▶ _Directive_
Please copy the material below line for line, keeping every character as it stands.

☆ ☆ ☆ ☆

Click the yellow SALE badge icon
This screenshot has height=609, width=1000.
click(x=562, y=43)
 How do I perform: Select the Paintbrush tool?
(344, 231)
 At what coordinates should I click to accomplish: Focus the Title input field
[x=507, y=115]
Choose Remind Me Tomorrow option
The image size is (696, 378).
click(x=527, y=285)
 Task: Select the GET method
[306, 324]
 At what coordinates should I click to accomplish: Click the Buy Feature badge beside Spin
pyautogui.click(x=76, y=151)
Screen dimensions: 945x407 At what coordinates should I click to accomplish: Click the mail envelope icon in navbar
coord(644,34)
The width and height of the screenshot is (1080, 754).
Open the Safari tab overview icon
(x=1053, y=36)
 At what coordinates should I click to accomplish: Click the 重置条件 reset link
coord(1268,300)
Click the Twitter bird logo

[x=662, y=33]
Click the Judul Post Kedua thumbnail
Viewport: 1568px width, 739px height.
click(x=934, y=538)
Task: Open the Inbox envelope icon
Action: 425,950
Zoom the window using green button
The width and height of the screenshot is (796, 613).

☆ ☆ ☆ ☆

▶ _Task output_
Click the yellow SALE badge icon
This screenshot has height=609, width=1000.
click(x=562, y=43)
 How do I perform: Select the Paintbrush tool?
(344, 231)
 At what coordinates should I click to accomplish: Focus the Title input field
[x=507, y=115]
Choose Remind Me Tomorrow option
The image size is (696, 378).
click(x=527, y=285)
 Task: Select the GET method
[306, 324]
 At what coordinates should I click to accomplish: Click the Buy Feature badge beside Spin
pyautogui.click(x=76, y=151)
Screen dimensions: 945x407 At what coordinates should I click to accomplish: Click the mail envelope icon in navbar
coord(644,34)
The width and height of the screenshot is (1080, 754).
Open the Safari tab overview icon
(x=1053, y=36)
 At what coordinates should I click to accomplish: Click the 重置条件 reset link
coord(1268,300)
Click the Twitter bird logo

[x=662, y=33]
Click the Judul Post Kedua thumbnail
Viewport: 1568px width, 739px height.
click(x=934, y=538)
Task: Open the Inbox envelope icon
Action: 425,950
Zoom the window using green button
The width and height of the screenshot is (796, 613).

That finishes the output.